Graphs and more Complex structures for Learning and Reasoning (GCLR) workshop was held at AAAI 2021. For more details about the workshop, please visit website: https://sites.google.com/view/gclr2021/.
Speaker's Bio: Prof. Manlio De Domenico is the Head of the Complex Multilayer Networks (CoMuNe) Research Unit at the Center for Information Technology of Fondazione Bruno Kessler, where he also co-coordinates the Computational Human Behavior (CHuB) FBK's Flagship Project. His research interests include structure, dynamics, emergence, and diffusion in complex networks. He is very actively working on the area of multilayer networks.
Title of the talk: Multilayer modeling of complex systems: from cells to societies
Abstract: Complex systems are characterized by constituents -- from neurons in the brain to individuals in a social network -- which exhibit special structural organization and nonlinear dynamics. As a consequence, a complex system can not be understood by studying its units separately because their interactions lead to unexpected emerging phenomena, from collective behavior to phase transitions.

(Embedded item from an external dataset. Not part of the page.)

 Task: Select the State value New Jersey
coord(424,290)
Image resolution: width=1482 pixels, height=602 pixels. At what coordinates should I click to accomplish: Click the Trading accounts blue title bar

In the last decade, we have discovered that a new level of complexity characterizes a variety of natural and artificial systems, where units interact, simultaneously, in distinct ways. For instance, this is the case of multimodal transportation systems (e.g., metro, bus and train networks) or of social networks, whose interactions might be of different type (e.g. trust, trade, virtual, etc.).
The unprecedented newfound wealth of data allows to categorize system's interdependency by defining distinct "layers", each one encoding a different network representation of the system. The result is a multilayer network model.
In this talk we will discuss the most salient features of multilayer systems and how to determine their robustness, node versatility and mesoscale organization, with special attention to applications to empirical biological, socio-ecological and socio-technical networks. We will also discuss recent applications to systems medicine and infodemiology of COVID-19.